Female figures frequently appear in your works, strongly connected to invisible fields of everyday labor. What kind of narrative language do you adopt when constructing these figures?

The scenes I depict usually come from everyday life: women cooking in the kitchen, cleaning at home, producing together in factories or workshops, bathing in hammams, shopping at markets, even resisting in forests.

These compositions are not decorated or idealized scenes. They are fragments of lived reality, presented without embellishment — subjects art history has rarely been interested in. Making this overlooked and often uncompensated labor visible, and building narratives around these women and these moments, is very important to me.

Ottoman tile tradition, especially İznik ceramics, appears in your work through a contemporary interpretation. What does re-engaging historical craft forms in today’s visual language mean to you?

I began working with ceramics in İznik, so this historical and visual heritage naturally became part of my practice. Over time, I internalized and reinterpreted motifs from art history that resonated with me, gradually developing my own visual vocabulary.

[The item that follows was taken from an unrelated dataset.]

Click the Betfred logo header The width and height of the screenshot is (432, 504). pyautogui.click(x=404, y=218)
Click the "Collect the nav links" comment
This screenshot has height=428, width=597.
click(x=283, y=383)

I try to construct my own iconography by combining this tradition with representations of female forms that never existed within it.

Prehistoric female figures from this geography are also very influential for me — not only aesthetically, but because they are among the earliest ceramic sculptures in human history. I hold onto these references and value them both as sources of feminine archetypes and my connection to the memory of ceramics.

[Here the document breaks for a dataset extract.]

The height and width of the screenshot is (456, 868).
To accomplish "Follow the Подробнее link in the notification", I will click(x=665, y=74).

Your style brings together Western modernism and Eastern ornamental traditions. How does this relate to cultural identity and hybridity?

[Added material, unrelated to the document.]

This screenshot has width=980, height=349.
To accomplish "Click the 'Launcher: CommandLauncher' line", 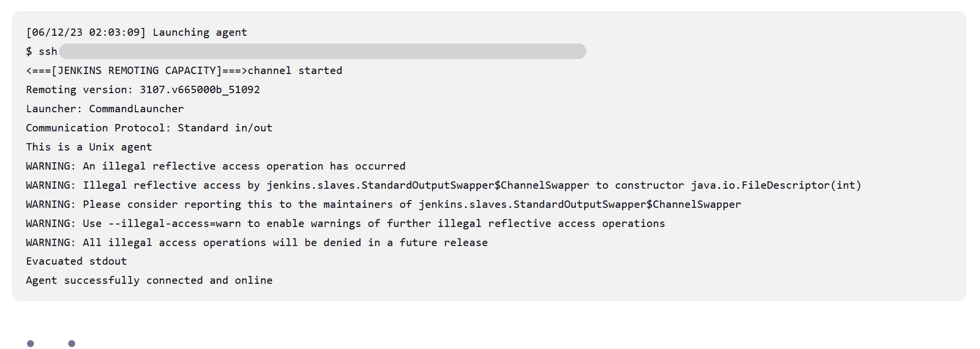I will 105,109.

The ornamental elements present in our ceramic tradition and the geometry at the core of Islamic art deeply interest me. At the same time, my understanding of composition and figuration is connected to the legacy of Western modernism.

Rather than constructing a hierarchical opposition between the two, I try to create a transitional, permeable space between them.

Your ceramic works oscillate between everyday functional objects and sculptural forms. How does this duality affect the relationship you want to establish with the viewer?

Throughout history, ceramics has been a functional material — vessels, amphorae, plates. It belongs to everyday life beyond the traditional categories of painting or sculpture. Even within contemporary art, ceramics still remembers and reminds us of this identity.

In my work, forms sometimes evoke functional objects while simultaneously asserting themselves as sculptural bodies. They are all a kind of “vessel,” yet the narratives carried on their surfaces transform them.

Besides sculptures, I produce tablets, plates, vessels, and in my last solo exhibition, “coins” —I paint on hardened clay surfaces instead of canvas. I also like positioning these works along a chronological line extending from archaeological artifacts such as ancient coins, tablets, and pottery. I enjoy the way ceramics’ historical and everyday identity seeps into the works.

What kind of intellectual space do you hope your works open regarding womanhood, representation, and labor?

For me, this is not only an aesthetic or representational issue but also one of awareness and responsibility. In Turkey, registered women’s employment is around 30%, while men’s employment is more than double — yet statistics still fail to explain everything, because women constantly work both at home and in public, often unpaid. This invisibility is reproduced in cultural narratives.

At the same time, policies and discourses that disregard equality, rights, and justice further complicate women’s lives. I hope viewers look again at seemingly ordinary spaces: the kitchen, workshop, marketplace, or women gathered around a table. These scenes carry both aesthetic and political intensity and pose some questions:

What kind of labor is worthy of visibility, and what is devalued? Which stories are told, and which remain untold?